Given text
## begin

June 19, 2004
No clear winners in this builder-owner wrangle
It's time to play You Be The Judge. Here's a case that highlights the
contrasting expectations of buyers who want their homes to be flawless,
and builders who believe they are delivering the best homes they can.
You're buying your dream home and decide to blow the bundle on polished
granite flooring throughout the main floor. The builder quotes $34,500.
You figure why not?
After you take possession, you notice several granite tiles are cracked,
some are loose, and the grout is missing in several areas.
You file a complaint with the Ontario New Home Warranty Program (now
Tarion Warranty Corp.). ONHWP's position is the ``cracks'' are merely
"natural fissures" it deems normal in granite and marble.
Unhappy with the result, you hire a lawyer to sue the builder for
damages for breaching the agreement of purchase and sale.
The case gets to trial. Over the first four days, the judge hears the
evidence of the parties and two expert witnesses.
The owners' expert is a home inspector who reports evidence of cracked
granite tiles and "deflections" visible in all directions. He also notes
loose grout in various areas. The door sills to all adjacent rooms are
missing, he says, creating a trip hazard.
The builder hires a chartered surveyor who testifies the tiles were
installed and laid to normal industry standards. The micro-cracks in the
grouted joints, he says, are from normal "seasonal movement in the house
frame" and daily wear and tear.
As the trial judge, you are now faced with the conflicting expert
evidence of two witnesses. Uncertain who to believe, you adjourn the
trial for four months and order a third expert report this one from an
independent expert associated with the Terrazzo, Tile and Marble
Association of Canada (http://www.ttmac.com).
When the trial resumes, the independent expert testifies the granite
tile is not defective, nor of inferior quality. Aesthetically, he says,
the appearance of the floor is satisfactory, but some of the wider
micro-fissures detract from the overall appearance.
He explains natural fissures or faults occur in the formation of granite
and can resemble cracks. Fissures, he says, are natural in many types of
The granite floor has natural fissures, says the expert, but only one
cracked tile. All other cracks were micro-fissures.
In essence, the expert testifies good tiles were properly installed, but
remedial work has to be done. He defines remedial work as something that
should not have been needed to be done.

## end

The exercise
Reproduce the granite flooring column word for word, everything from "The builder hires" down to "of Canada (http://www.ttmac.com).". The data that comes next is separate from the column about the granite flooring dispute.

[Records from a pointing dataset]

## begin

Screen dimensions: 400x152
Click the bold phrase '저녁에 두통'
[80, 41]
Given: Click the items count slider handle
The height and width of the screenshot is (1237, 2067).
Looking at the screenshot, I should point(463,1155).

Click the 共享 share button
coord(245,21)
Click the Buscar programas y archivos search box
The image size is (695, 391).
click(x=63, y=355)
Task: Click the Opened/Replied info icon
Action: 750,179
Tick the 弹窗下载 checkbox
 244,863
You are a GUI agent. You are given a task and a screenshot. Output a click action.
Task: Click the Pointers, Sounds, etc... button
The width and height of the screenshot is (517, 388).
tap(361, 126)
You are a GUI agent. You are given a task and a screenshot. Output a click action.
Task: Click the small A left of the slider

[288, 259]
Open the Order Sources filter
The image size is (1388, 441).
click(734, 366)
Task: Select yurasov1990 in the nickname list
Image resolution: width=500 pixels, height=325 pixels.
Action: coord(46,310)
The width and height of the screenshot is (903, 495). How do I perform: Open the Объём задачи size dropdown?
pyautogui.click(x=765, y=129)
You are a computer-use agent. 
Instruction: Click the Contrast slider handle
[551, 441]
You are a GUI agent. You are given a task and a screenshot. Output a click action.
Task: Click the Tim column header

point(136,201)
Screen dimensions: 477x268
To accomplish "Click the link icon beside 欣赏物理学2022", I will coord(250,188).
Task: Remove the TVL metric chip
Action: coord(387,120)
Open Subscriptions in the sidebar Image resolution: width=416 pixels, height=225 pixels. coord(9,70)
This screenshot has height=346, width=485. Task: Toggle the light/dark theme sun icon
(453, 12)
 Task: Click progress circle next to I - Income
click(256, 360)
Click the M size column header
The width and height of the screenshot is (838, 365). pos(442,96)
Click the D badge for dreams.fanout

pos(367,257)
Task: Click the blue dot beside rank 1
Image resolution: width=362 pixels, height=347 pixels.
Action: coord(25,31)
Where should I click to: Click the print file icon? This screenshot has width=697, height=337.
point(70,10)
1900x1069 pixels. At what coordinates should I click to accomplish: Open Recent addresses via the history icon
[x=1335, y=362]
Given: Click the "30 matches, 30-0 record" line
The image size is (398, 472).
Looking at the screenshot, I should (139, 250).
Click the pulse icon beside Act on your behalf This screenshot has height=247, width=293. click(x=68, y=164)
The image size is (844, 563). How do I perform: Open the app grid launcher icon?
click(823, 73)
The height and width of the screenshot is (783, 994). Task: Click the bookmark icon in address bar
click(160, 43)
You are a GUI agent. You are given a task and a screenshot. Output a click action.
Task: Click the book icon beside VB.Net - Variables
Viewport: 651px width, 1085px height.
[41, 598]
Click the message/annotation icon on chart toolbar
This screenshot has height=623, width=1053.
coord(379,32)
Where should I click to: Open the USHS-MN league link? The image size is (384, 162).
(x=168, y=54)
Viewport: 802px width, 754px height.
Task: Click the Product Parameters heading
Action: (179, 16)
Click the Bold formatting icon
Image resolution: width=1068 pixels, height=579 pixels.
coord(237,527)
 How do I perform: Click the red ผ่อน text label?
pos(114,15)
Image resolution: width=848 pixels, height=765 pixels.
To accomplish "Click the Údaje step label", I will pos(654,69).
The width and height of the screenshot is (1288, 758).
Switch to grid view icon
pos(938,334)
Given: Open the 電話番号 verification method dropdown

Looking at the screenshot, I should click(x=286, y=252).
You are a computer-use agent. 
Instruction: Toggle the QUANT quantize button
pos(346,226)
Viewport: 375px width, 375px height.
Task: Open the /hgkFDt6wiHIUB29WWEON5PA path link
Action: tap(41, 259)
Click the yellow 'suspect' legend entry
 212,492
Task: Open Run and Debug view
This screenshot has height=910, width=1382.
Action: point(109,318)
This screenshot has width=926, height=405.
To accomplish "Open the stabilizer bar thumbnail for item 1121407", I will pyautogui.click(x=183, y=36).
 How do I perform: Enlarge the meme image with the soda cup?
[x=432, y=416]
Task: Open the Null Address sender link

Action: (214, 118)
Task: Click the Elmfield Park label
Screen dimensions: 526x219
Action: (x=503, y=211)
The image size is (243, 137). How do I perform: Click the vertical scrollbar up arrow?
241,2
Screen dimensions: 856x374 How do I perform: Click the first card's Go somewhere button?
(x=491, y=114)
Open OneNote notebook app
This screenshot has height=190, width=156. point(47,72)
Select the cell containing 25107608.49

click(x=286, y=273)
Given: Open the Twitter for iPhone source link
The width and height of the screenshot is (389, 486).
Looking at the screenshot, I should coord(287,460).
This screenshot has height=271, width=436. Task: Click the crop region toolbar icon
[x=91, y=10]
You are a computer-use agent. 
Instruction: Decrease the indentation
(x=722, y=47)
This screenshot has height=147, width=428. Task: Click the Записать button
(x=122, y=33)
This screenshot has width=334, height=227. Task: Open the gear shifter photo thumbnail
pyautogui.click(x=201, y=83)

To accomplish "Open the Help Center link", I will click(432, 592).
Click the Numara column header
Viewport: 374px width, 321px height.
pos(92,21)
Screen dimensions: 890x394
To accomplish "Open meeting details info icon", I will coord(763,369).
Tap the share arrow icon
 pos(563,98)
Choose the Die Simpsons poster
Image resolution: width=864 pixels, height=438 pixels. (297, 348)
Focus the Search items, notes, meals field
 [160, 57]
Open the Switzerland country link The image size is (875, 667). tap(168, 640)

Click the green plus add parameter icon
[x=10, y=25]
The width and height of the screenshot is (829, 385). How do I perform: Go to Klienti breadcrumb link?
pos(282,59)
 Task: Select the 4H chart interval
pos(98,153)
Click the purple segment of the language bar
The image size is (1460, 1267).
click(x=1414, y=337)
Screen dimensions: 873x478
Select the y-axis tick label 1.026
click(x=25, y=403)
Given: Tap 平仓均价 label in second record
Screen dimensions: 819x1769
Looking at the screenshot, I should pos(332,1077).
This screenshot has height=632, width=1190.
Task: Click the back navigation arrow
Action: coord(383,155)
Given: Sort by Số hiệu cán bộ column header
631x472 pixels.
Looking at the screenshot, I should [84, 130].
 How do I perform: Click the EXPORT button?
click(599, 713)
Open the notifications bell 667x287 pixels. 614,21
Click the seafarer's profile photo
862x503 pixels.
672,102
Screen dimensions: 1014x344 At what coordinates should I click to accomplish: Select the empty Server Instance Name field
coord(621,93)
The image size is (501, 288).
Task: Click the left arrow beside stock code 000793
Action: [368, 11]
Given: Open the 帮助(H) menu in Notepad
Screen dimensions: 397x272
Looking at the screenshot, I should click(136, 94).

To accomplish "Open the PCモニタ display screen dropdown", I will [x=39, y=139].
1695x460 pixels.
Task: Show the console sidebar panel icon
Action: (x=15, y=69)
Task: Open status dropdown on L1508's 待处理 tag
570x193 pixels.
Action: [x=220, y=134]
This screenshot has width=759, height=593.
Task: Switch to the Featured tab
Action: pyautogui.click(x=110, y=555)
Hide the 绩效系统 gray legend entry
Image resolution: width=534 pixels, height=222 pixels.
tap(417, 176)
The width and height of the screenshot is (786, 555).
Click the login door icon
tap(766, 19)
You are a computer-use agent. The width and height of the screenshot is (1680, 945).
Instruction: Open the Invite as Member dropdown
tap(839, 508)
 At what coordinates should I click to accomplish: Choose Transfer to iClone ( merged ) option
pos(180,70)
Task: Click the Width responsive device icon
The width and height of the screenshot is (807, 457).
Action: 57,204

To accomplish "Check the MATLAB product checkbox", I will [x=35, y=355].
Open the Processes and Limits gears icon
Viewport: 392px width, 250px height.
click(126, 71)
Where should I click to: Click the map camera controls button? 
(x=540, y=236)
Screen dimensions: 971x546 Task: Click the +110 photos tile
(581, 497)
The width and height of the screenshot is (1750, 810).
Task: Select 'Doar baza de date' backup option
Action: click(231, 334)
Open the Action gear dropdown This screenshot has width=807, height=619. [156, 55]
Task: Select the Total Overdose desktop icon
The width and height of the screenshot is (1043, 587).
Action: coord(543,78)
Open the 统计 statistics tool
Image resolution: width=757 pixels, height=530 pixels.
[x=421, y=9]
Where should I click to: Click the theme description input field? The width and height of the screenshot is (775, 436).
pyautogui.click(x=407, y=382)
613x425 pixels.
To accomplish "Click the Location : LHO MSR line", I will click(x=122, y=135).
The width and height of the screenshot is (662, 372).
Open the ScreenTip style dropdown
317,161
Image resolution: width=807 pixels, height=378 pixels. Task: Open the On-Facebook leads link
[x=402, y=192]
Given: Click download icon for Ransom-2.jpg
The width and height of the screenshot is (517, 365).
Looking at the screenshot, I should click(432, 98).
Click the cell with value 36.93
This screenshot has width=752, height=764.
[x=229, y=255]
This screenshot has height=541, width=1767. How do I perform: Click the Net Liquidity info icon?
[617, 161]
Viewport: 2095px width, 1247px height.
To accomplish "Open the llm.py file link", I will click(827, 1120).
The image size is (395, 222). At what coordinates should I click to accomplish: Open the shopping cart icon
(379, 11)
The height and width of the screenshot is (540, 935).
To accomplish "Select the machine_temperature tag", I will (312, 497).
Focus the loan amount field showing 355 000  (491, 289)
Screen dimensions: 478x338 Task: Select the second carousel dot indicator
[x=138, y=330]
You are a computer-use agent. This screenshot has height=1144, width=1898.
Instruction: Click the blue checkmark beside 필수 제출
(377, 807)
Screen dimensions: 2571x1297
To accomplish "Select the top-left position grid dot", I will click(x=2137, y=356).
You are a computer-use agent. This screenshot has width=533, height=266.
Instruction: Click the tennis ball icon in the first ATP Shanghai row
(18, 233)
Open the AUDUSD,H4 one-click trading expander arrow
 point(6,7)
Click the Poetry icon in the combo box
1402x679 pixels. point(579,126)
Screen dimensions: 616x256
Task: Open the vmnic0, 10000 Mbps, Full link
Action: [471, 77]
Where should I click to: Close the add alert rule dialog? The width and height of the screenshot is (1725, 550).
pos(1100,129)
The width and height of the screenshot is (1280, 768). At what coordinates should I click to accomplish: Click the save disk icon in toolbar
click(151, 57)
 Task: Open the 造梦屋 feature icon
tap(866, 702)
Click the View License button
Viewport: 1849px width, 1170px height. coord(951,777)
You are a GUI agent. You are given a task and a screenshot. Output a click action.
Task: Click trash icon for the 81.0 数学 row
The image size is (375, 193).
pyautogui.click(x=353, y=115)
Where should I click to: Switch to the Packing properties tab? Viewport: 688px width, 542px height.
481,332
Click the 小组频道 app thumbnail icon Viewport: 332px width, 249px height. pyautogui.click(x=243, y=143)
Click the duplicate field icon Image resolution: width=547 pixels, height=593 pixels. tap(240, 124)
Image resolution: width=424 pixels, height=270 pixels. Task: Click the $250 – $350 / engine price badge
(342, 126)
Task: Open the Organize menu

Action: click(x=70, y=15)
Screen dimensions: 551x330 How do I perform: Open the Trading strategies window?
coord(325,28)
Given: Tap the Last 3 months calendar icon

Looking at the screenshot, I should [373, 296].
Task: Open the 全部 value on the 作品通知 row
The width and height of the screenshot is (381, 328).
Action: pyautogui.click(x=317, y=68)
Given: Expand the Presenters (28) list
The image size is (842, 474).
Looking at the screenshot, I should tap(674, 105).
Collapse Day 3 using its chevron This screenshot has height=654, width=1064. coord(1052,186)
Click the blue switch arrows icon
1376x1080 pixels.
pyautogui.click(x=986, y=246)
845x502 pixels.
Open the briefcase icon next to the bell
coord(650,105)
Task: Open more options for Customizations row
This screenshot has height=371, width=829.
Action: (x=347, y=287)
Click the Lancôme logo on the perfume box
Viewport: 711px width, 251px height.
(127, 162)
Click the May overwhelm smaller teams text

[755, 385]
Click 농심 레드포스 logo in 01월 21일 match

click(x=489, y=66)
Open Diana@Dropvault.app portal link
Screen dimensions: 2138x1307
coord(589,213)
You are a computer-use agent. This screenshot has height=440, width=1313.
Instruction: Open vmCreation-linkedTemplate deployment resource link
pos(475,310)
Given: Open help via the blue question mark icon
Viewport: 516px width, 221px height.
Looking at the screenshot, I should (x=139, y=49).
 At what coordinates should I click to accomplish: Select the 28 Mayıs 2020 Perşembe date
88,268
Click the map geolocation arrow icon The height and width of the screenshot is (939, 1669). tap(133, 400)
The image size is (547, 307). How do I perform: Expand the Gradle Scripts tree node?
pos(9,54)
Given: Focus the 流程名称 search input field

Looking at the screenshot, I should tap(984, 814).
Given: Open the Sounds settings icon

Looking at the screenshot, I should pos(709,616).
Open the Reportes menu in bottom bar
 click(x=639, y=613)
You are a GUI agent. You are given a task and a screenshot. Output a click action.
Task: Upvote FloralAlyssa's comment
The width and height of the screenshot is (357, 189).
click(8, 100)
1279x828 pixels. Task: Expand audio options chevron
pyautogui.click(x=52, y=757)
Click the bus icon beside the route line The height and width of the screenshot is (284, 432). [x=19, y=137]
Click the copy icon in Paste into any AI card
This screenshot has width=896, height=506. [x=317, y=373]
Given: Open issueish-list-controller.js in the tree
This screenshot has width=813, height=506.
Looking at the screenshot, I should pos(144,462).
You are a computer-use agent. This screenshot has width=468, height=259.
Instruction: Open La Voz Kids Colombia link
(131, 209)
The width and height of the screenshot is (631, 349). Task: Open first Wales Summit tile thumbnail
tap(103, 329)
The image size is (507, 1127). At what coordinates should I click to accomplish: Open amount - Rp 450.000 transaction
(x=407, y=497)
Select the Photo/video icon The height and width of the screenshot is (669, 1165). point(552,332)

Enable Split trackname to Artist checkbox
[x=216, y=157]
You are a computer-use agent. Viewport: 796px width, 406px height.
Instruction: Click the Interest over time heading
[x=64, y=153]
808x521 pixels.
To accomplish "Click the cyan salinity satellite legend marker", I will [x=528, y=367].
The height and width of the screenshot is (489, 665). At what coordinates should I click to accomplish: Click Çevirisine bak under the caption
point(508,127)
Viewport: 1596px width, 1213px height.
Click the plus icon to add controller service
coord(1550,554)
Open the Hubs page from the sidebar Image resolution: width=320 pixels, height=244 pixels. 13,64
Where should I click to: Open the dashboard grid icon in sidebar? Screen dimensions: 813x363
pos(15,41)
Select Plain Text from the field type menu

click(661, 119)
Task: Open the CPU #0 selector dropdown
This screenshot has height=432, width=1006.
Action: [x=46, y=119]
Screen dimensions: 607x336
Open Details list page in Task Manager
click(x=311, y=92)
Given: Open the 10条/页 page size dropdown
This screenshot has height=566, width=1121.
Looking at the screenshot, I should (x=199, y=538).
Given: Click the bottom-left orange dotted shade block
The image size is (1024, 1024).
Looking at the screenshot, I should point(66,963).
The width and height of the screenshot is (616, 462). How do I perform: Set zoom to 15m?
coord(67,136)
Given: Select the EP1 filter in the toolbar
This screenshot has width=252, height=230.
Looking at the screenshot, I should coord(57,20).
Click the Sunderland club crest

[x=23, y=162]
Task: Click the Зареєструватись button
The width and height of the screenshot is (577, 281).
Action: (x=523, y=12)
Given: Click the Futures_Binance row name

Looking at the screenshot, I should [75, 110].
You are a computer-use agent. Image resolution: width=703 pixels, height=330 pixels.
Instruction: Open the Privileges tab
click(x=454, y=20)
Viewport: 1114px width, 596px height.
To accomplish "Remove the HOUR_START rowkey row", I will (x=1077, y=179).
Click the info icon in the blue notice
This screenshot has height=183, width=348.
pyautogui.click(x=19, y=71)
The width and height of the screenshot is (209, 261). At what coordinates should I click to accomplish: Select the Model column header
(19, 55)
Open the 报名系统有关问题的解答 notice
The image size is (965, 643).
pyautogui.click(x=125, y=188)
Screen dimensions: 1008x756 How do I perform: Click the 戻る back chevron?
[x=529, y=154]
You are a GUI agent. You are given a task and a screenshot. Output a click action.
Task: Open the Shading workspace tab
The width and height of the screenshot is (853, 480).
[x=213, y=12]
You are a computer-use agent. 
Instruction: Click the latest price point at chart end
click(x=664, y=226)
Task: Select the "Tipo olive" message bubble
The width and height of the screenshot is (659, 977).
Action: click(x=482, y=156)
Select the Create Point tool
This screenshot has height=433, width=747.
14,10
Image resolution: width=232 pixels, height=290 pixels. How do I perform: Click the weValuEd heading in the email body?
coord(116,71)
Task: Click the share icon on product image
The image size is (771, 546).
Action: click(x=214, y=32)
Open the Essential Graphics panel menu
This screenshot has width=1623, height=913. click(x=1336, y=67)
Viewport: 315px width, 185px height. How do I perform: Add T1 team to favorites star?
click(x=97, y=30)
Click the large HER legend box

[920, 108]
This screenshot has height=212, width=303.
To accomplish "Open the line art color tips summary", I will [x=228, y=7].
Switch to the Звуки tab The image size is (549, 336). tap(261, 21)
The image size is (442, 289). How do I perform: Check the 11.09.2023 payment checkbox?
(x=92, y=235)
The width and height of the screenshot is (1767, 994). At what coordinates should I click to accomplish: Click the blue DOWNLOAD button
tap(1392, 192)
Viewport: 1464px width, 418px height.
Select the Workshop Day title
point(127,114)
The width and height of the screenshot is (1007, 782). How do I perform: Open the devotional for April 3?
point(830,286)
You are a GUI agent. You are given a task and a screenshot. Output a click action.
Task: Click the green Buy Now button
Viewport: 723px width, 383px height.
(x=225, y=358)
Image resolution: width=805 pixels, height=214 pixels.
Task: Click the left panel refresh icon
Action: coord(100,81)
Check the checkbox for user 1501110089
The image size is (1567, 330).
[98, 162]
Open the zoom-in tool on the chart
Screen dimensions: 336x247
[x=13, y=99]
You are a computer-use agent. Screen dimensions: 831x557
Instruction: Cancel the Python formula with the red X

## end

Written response
The builder hires a chartered surveyor who testifies the tiles were
installed and laid to normal industry standards. The micro-cracks in the
grouted joints, he says, are from normal "seasonal movement in the house
frame" and daily wear and tear.
As the trial judge, you are now faced with the conflicting expert
evidence of two witnesses. Uncertain who to believe, you adjourn the
trial for four months and order a third expert report this one from an
independent expert associated with the Terrazzo, Tile and Marble
Association of Canada (http://www.ttmac.com).